Most sales and marketing teams spend too much time leading with their product and product functionality. Product pitching typically causes buyer disengagement. A few years back Forrester found that 80% of executives believe meetings with sellers are a waste of time and three-quarters said sellers  are “not knowledgeable about their business” or “their specific business issues.”

The better alternative to leading with product is leading with buyer value.  This means starting each buyer interaction confirming and re-confirming our buyer’s goals, pains, desired improvements and payoffs, and committing to this approach throughout the buying cycle.   Pivoting from product to buyer value moves us from a “defensive posture” of having to defend and explain our product to an “offensive posture” of leveraging a buyer’s goals, struggles, and pains to create buying momentum.   Bottom line, you will always score more points on offense than defense.

 

Leading with Value Discovery

Leading with our product typically involves just one level of buyer discovery. We present our product and ask if there is interest in purchasing. Leading with buyer value, by contrast, involves three levels of value discovery. We want to find a critical goal, identify a gap to goal resolution, and confirm payoffs to solving the gap and achieving the goal:    

  • Critical Goal:  All selling starts with a buyer goal to move from a current state to a preferred ideal state.  Buyer improvement goals become more critical when they are:  named in a business plan or roadmap; a priority for a CEO, VP, or executive team; or have a specific target improvement.
  • Gap to Goal Resolution: Buying momentum increases with a known gap or known pain to achieving the buyer’s goal and a buyer’s belief that a vendor has a product or product capability that resolves this gap to move more quickly toward a desired ideal state.  
  • Buyer Payoffs:   Any purchase requires a buyer and their organization make changes to behaviors and processes, and pay for this privilege.   So, there has to be a clear payoff or clear win for the buyer.  This could be aligning to a critical goal, a compelling ROI case, or removing a risk.

*What the task requires*: Retype the part of the passage on leading with buyer value between "Leading with our" and "specific target improvement.", inclusive. The lines that follow have no connection to the passage on leading with buyer value.

*Supplied data*:
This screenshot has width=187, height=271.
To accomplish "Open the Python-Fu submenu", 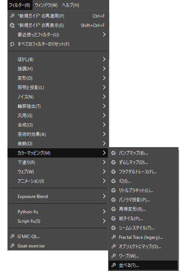I will click(x=58, y=212).
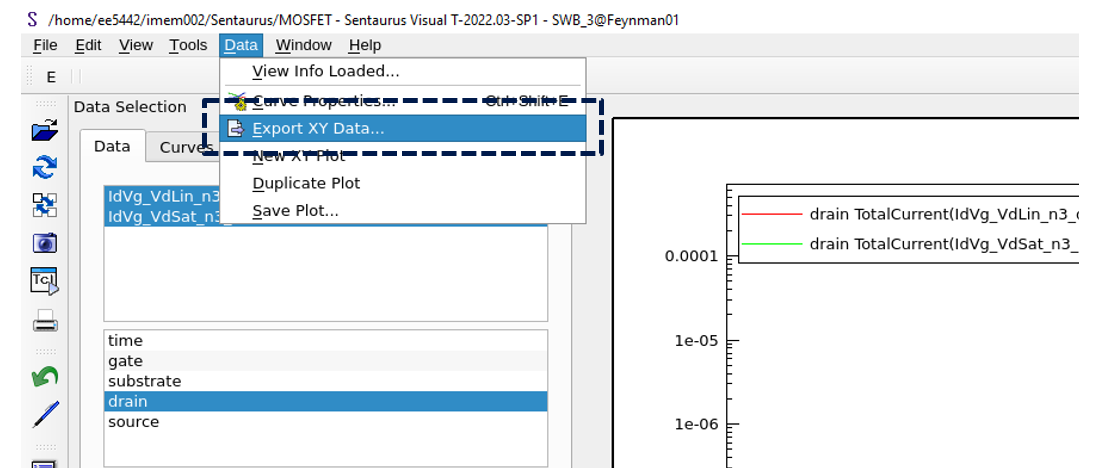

*Exercise result*:
Leading with our product typically involves just one level of buyer discovery. We present our product and ask if there is interest in purchasing. Leading with buyer value, by contrast, involves three levels of value discovery. We want to find a critical goal, identify a gap to goal resolution, and confirm payoffs to solving the gap and achieving the goal:    

  • Critical Goal:  All selling starts with a buyer goal to move from a current state to a preferred ideal state.  Buyer improvement goals become more critical when they are:  named in a business plan or roadmap; a priority for a CEO, VP, or executive team; or have a specific target improvement.